**Written instruction:**
From the weekly market recap below, output verbatim the stretch that opens with the words containing "Stocks Headlines" and closes with "under the surface.".

Markets bounce back

Hope you're having a great Sunday! ☕📈 

Here’s your weekly market recap, bringing you the biggest updates in stocks, crypto, and the economy—quick, clear, and to the point.

Stock Market

Index

Week

Month

Year

DOW

+2.48%

-5.17%

+4.90%

S&P 500

+4.59%

-2.95%

+8.34%

NASDAQ

+6.73%

-2.37%

+9.14%

FTSE 100

+1.69%

-2.89%

+3.38%

STOXX 50

+4.47%

-4.18%

+2.98%

NIKKEI 225

+2.81%

-5.54%

-5.88%

Stocks Headlines

Wall Street staged a strong comeback this week, with the Nasdaq up 6.7% and the S&P 500 gaining 4.6%. Tech giants like Nvidia fueled the rally as optimism around future rate cuts grew. However, despite the upbeat headline numbers, over half of S&P 500 companies ended Friday lower, highlighting ongoing market fragility. Investors remain cautious with global trade tensions and earnings season volatility still in play. Overall, momentum has improved but risks remain under the surface.

$INTC ( ▼ 6.7% ) : Intel plans to lay off more than 20% of its staff — over 21,000 jobs — as part of CEO Lip-Bu Tan’s major restructuring effort. The cuts focus mainly on middle management to speed up decision-making and drive an engineering-led culture. This follows a 15% reduction last year and ties into a $10 billion cost-saving plan. Intel faces pressure from shrinking PC demand and rising competition in AI chips. More details are expected with its upcoming quarterly results.

Amid broader market uncertainty, Apple and Tesla showed notable strength this week. Apple closed Friday up 0.86% at $209.28, while Tesla surged nearly 10% to $284.95 following better-than-expected production numbers. Investors continue to favor mega-cap tech stocks for their earnings stability and cash-rich balance sheets. Both companies have proven resilient despite macroeconomic challenges, helping to anchor the Nasdaq’s impressive recovery. This trend reflects a continued "flight to quality" among investors.

$BAC ( ▲ 0.28% ) : Bank of America strategists warned that the current market rally might be short-lived unless several big catalysts emerge. They pointed to the need for an interest rate cut by the Federal Reserve, a major US-China trade breakthrough, and sustained consumer strength to maintain upward momentum. Without these factors, the market could remain highly volatile and vulnerable to sharp pullbacks. Investors were urged to remain defensive, favoring quality stocks and sectors less sensitive to economic cycles.

Spotlight

Slate Auto, backed by Jeff Bezos, unveiled a no-frills electric pickup priced under $20,000. Built in Indiana with up to 240 miles of range, it strips out extras like infotainment to stay affordable. Deliveries are set for 2026, aiming to disrupt a market where EV prices average over $59,000.

Crypto

Asset

Week

Month

Year

Bitcoin

+10.86%

+8.11%

+48.61%

Ethereum

+11.59%

-10.15%

-44.70%

XRP

+5.38%

-6.04%

+324.71%

Crypto Radar

Bitcoin approached the $95,000 mark this week, boosted by excitement around the upcoming halving event. Analysts from Galaxy Research forecast that BTC could hit $150,000 by year-end, driven by increasing institutional inflows and ETF adoption. The halving, which cuts miner rewards in half, historically triggers major rallies due to reduced supply pressure. Sentiment across the broader crypto market remains bullish despite general macro volatility. Many investors are positioning ahead of expected major price moves.

**Provided data:**
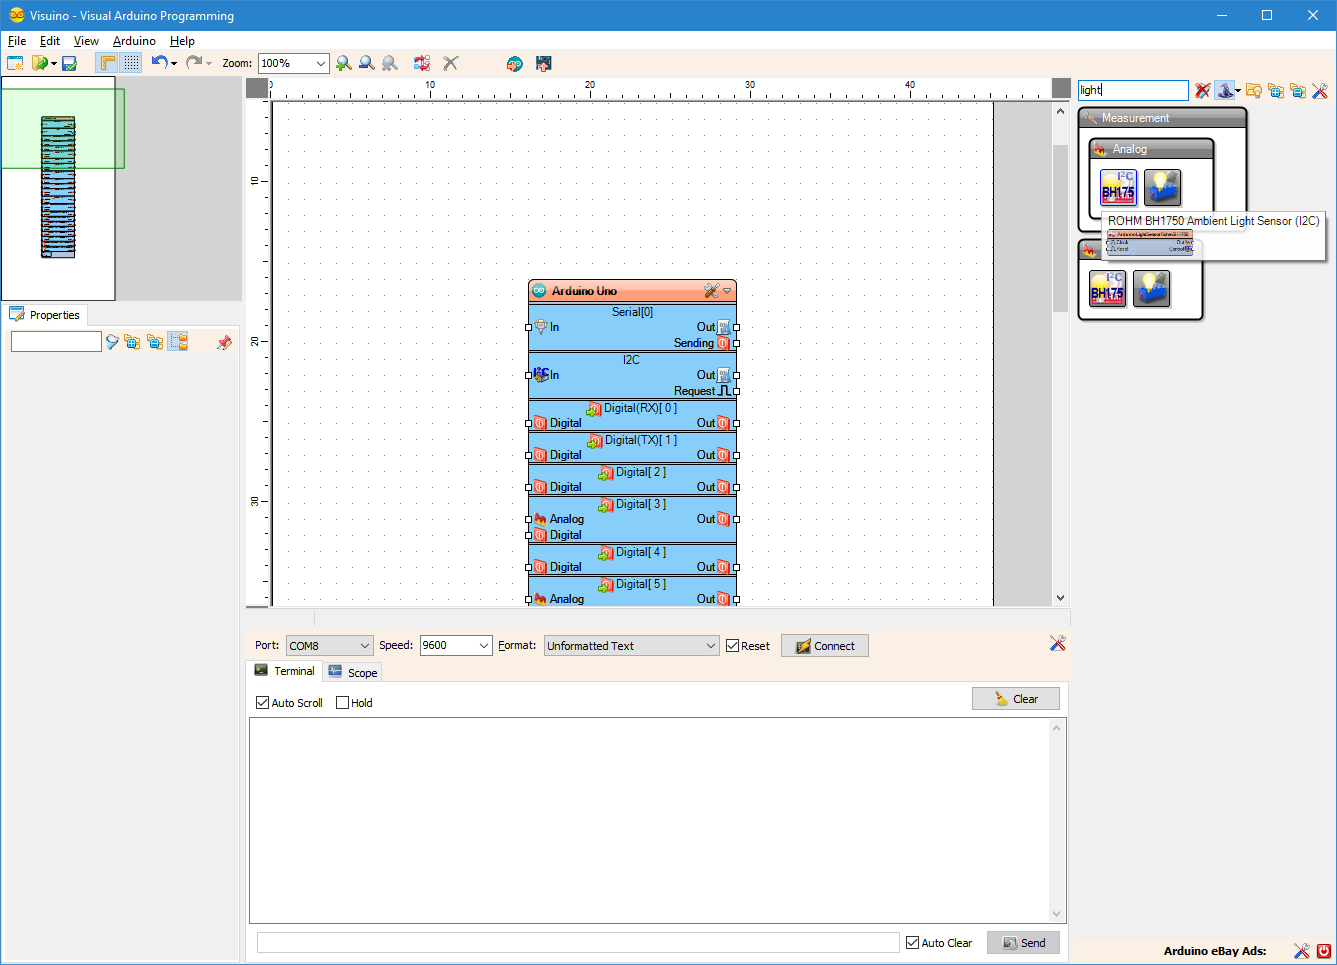Click the terminal disconnect wrench icon above Port settings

**Output:**
Stocks Headlines

Wall Street staged a strong comeback this week, with the Nasdaq up 6.7% and the S&P 500 gaining 4.6%. Tech giants like Nvidia fueled the rally as optimism around future rate cuts grew. However, despite the upbeat headline numbers, over half of S&P 500 companies ended Friday lower, highlighting ongoing market fragility. Investors remain cautious with global trade tensions and earnings season volatility still in play. Overall, momentum has improved but risks remain under the surface.